» **WHAT YOU HAVE TO DO**:
Answer from the report on Newcastle coal futures:
(a) What price did the May contract on the ICE close at on April 5?
(b) What reading did China's official non-manufacturing PMI reach in March?
(c) By what percentage did Huaneng Hydropower's first-quarter power generation fall year on year?

Newcastle thermal coal futures increased notably amid rosy demand outlook on the back of major oil producing countries' decision to cut production.
The May contract on the ICE closed at $209.5/t on April 5, a 2.37% rise from the previous week, which reversed a 3.47% fall on April 4. This was one of three days presenting a rise in the last five trading days.
After a deep decline from February to early March drove the futures below $200/t, it eventually came back to the level at the beginning of this week.
China, the world's largest coal importer, has presented strong demand for seaborne imported coal to support its fast-growing economy post the COVID.
The country's manufacturing PMI in March touched 51.9, indicating an expansion of the factory activity. The official non-manufacturing PMI, which measures business sentiment in the services and construction sectors, rose further to 58.2 in March from 56.3 in February, hitting the highest since May 2011.
After a 71.4% rise in January-February period as showed by the official customs data, Kpler's cargo-track data showed China's seaborne coal imports continued to increase rapidly in March, with coal arrivals totaling 34.14 million tonnes, against 23.21 million tonnes in February and 15.5 million tonnes in March 2022. Official data for March imports are expected to be unveiled next week.
China extended zero-tariff on coal imports until the end of this year, facilitating imports from countries including Russia, Mongolia, South Africa, the U.S. and Canada.
China Electricity Council expected the country's power consumption to increase 6% in 2023, while support from hydropower generation could be limited as weather in this summer is forecast to be as hot and dry as last year. Coal will continue to play a crucial role in keeping factories and air conditioners on during the peak demand period.
Huaneng Hydropower announced on April 4 that the company's power generation totaled 15.6 TWh in the first quarter this year, down 11.44% year on year, due to low water level.
Meanwhile, the news that OPEC+ countries decided to cut oil production sparked speculative sentiment in the coal market.
On the day that the news was released, Brent crude settled 6.3% higher at $84.93 a barrel. On April 5, the futures settled up 0.1% at $84.99 a barrel.
In the short term, higher crude oil prices will likely result in higher coal prices in the global market, as the substitution effect causes producers to switch from oil to coal.

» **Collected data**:
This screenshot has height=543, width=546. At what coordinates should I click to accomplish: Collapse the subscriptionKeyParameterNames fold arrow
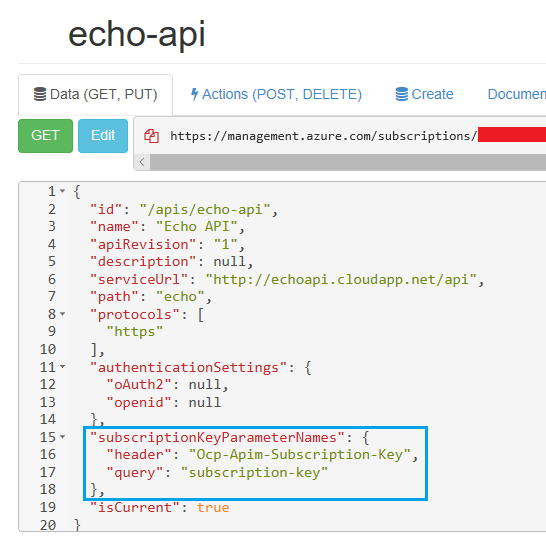pyautogui.click(x=63, y=437)
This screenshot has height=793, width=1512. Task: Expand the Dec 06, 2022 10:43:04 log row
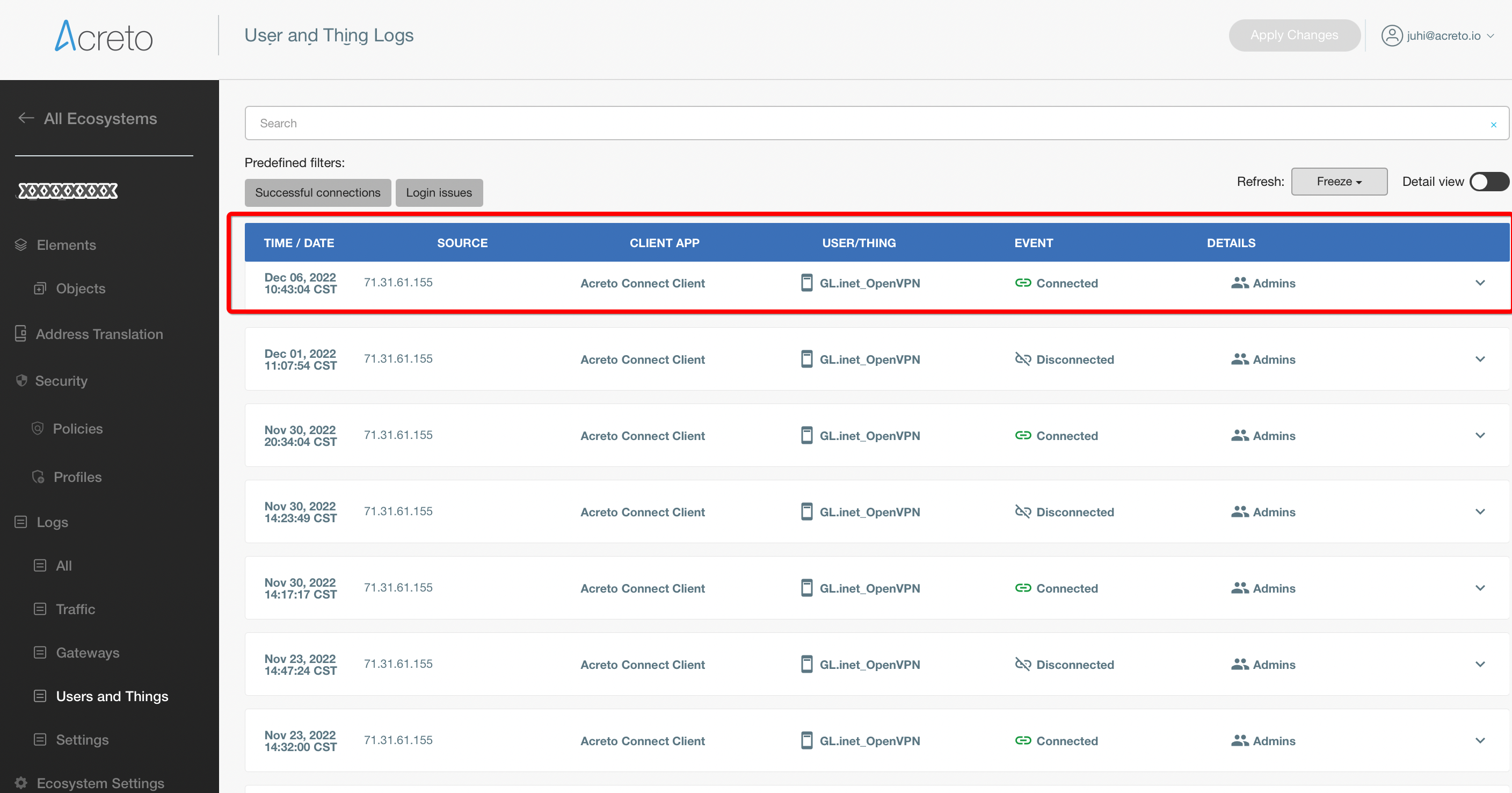1480,283
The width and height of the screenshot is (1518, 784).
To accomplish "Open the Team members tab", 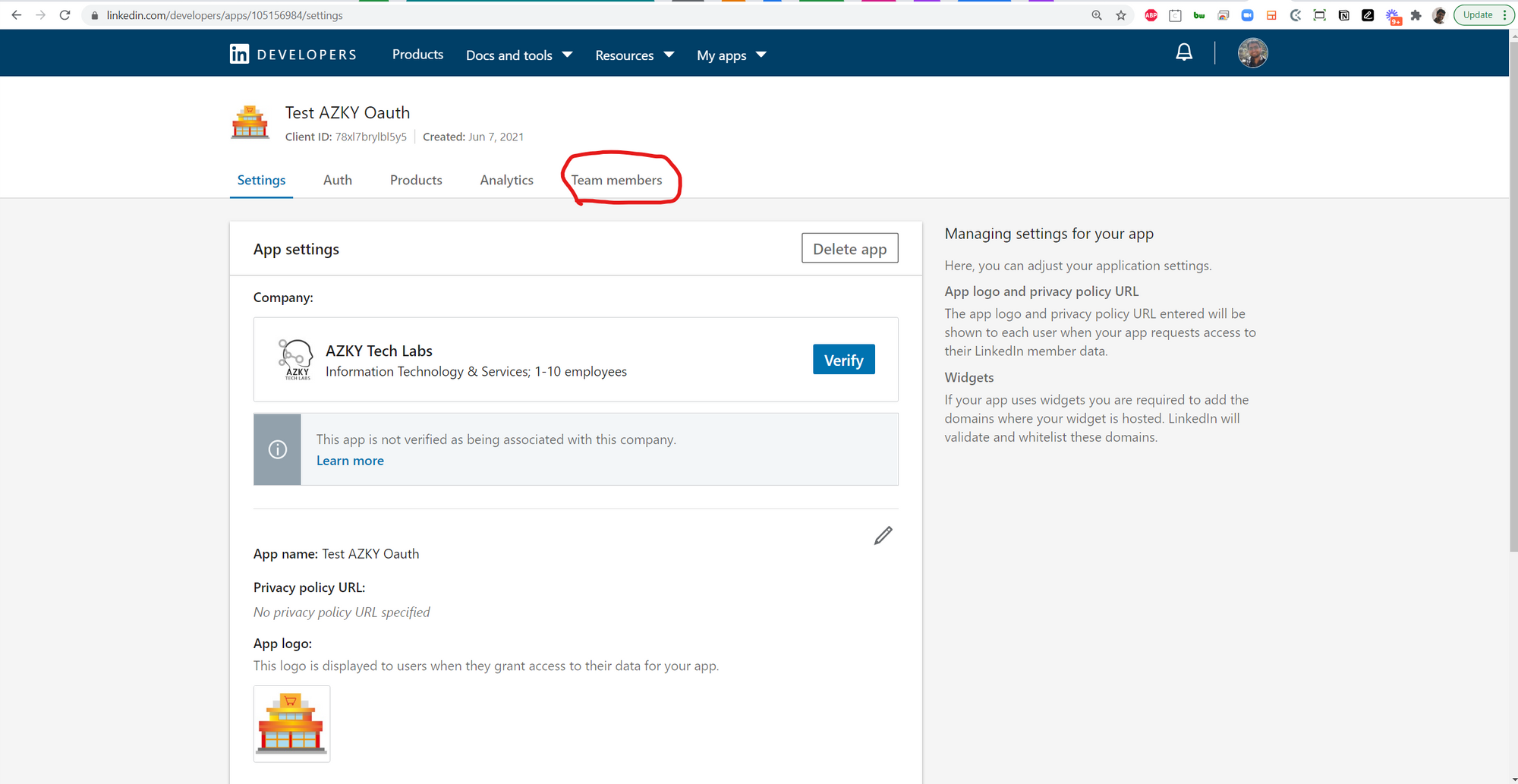I will [x=616, y=180].
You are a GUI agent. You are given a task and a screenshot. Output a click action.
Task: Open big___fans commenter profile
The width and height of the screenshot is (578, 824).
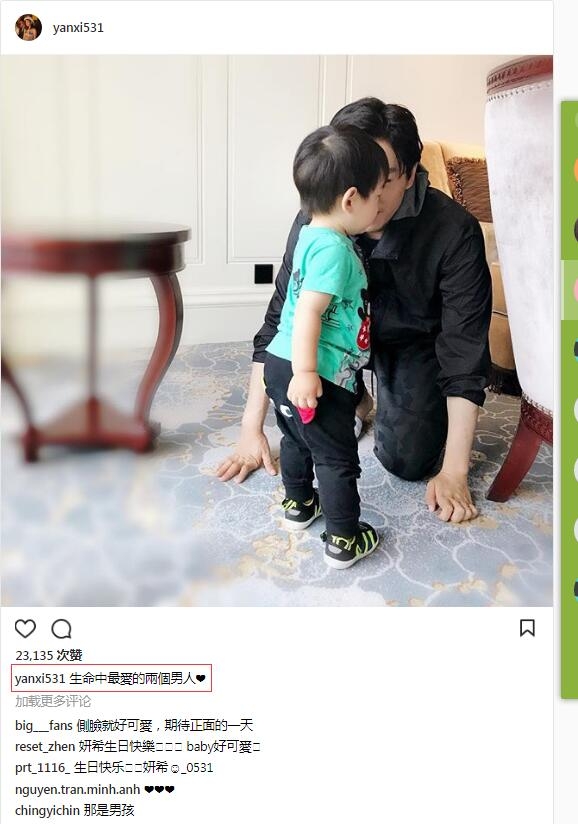pyautogui.click(x=44, y=726)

» **FINAL ANSWER**:
(a) $209.5/t
(b) 58.2
(c) 11.44%